Work required: Below are the entries to work from; restate word for word the portion that opens with the line containing "telegram (28, 2468)" and closes with the line containing "в корзину (123, 564)", keeping both.

Data for this exercise:
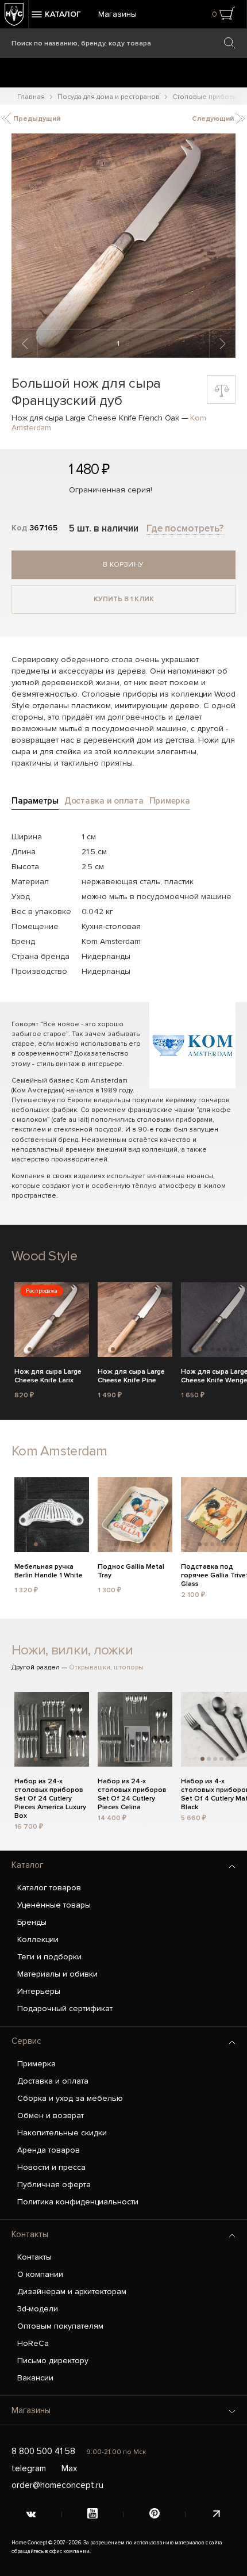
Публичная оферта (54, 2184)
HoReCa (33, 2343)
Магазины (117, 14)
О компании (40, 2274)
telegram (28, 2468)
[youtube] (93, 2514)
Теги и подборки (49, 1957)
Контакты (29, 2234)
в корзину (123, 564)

==

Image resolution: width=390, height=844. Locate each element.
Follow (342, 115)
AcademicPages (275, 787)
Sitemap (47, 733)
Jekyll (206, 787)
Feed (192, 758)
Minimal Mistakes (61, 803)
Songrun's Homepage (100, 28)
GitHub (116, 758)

Answer area:
telegram (28, 2468)
[youtube] (93, 2514)
Теги и подборки (49, 1957)
Контакты (29, 2234)
в корзину (123, 564)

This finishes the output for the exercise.